GRİP HASTALIĞININ YANINDA LARENJİTÜST SOLUNUM YOLLARINI ETKİLİYOR
Uzmanlar, genellikle soğuk algınlığı ile karıştırılan grip hastalığının yanında larenjitin sonbahar aylarında sıklıkla görüldüğünü, kış aylarında ise giderek azaldığını belirterek, “Üst solunum yolu enfeksiyonundan 1-2 gün sonra gelişen soluk borusunun enfeksiyonu hastalığında ödem, ses kalınlaşması, havlar tarzda öksürük ortaya çıkıyor. Kimi çocuklarda ise soluk borusunun daralması artınca solunum sıkıntısı meydana gelebiliyor. Larenjitten korunmak için üst solunum yolu enfeksiyonuna karşı alınan önlemler yeterli olabiliyor” diyor. Uzmanların diğer sonbahar hastalıkları hakkındaki görüşleri şöyle:
ORTA KULAK İLTİHABI
“Özellikle sonbahar ve kış aylarında sık görülen orta kulak iltihabı, genellikle üst solunum yolu enfeksiyonu nedeniyle oluşuyor. Kulak ağrısı ve ateş belirtileri olan orta kulak iltihabı, tedavi edilmese de kendiliğinden düzelebiliyor. Ancak kalıcı işitme kayıpları gibi riskler barındırdığından hastalığın doğal seyrinin antibiyotik tedavisi ile kısaltılması, komplikasyon risklerinin azaltılması gerekiyor. Yıl boyunca 5 defadan daha fazla orta kulak iltihabı geçiren çocuklarda, geniz eti, alerji ve bağışıklık sisteminin ayrıca incelenmesi önem taşıyor.
SİNÜZİTE KURU PAPATYA BUHARINI SOLUMAK İYİ GELEBİLİYOR
Mikroplar, solunum havasıyla burun ve sinüslere ulaşarak sinüzite yol açıyor. Genellikle üst solunum yolu enfeksiyonunu izleyen sinüzit, burun tıkanıklığı, koyu sarı-yeşil renkte burun akıntısı, ateş, diş ve baş ağrısı, burundan konuşma gibi belirtiler gösteriyor. Sinüzit hastalığında tıbbi tedaviye ek olarak günde 1-2 kez 1 litre suya 1 çorba kaşığı kadar kuru papatya konularak buharını solumak iyi gelebiliyor. Bunu 3-4 gün boyunca yapmak yararlı oluyor.
SONBAHAR ALERJİSİNE VİRAL ENFEKSİYONLAR YOL AÇIYOR
Sonbahar mevsiminde burun tıkanıklığı, burun akıntısı, öksürük ve hapşırma gibi alerjik rahatsızlıklar görülebiliyor.
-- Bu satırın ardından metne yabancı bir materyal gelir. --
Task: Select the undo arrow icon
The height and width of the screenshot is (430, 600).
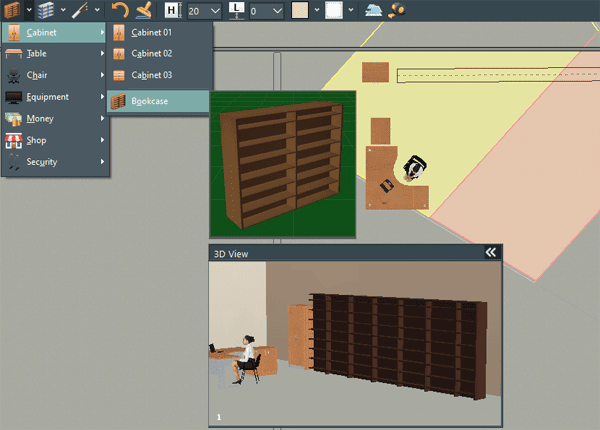Action: pyautogui.click(x=120, y=11)

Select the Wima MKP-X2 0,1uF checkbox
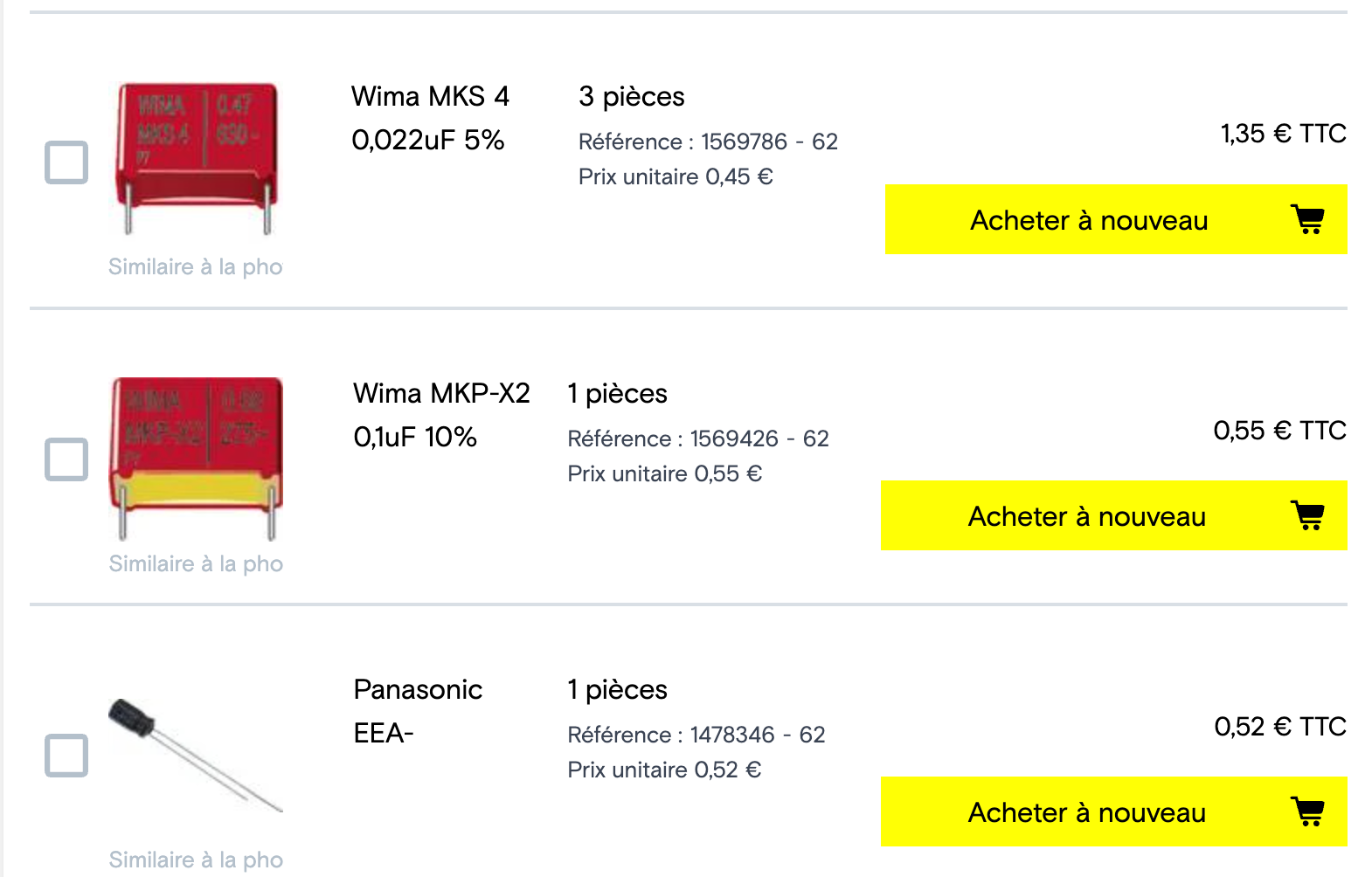(66, 459)
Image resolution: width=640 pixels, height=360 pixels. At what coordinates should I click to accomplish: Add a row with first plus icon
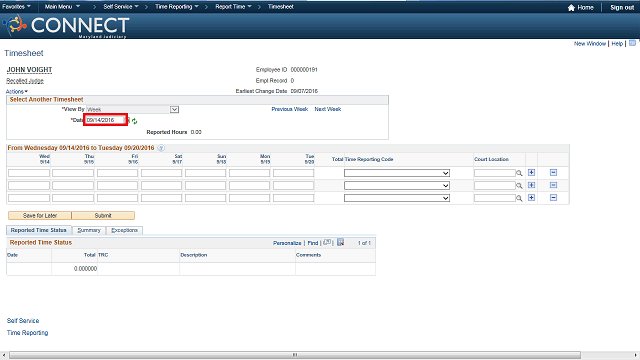[x=531, y=173]
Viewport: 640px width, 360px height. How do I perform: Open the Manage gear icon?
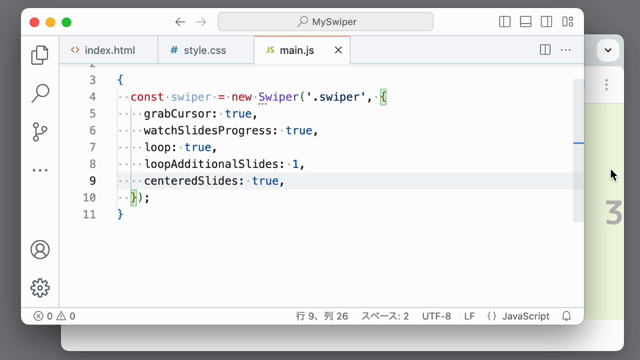40,288
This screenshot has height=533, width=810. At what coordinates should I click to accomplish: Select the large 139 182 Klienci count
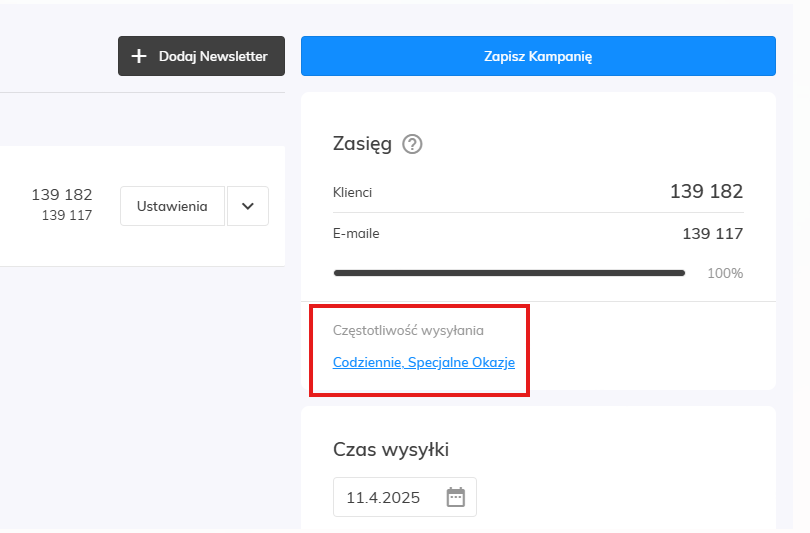coord(707,192)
Bu alerjilerde ateş, halsizlik gibi enfeksiyon belirtileri olmuyor. Sonbahar alerjisine hava değişimi, havanın rutubeti, viral enfeksiyonlar yol açıyor. Alerjenlerden korunmak için de burnu kapatan maske takmak ve tıbbi tedavi yeterli oluyor. Alerjiler bazı çocuklarda yaklaşık 7 yaşından itibaren hafifleyebiliyor. Geç yaşlarda başlayanlarda ise genellikle ergenlikte son bulabiliyor.”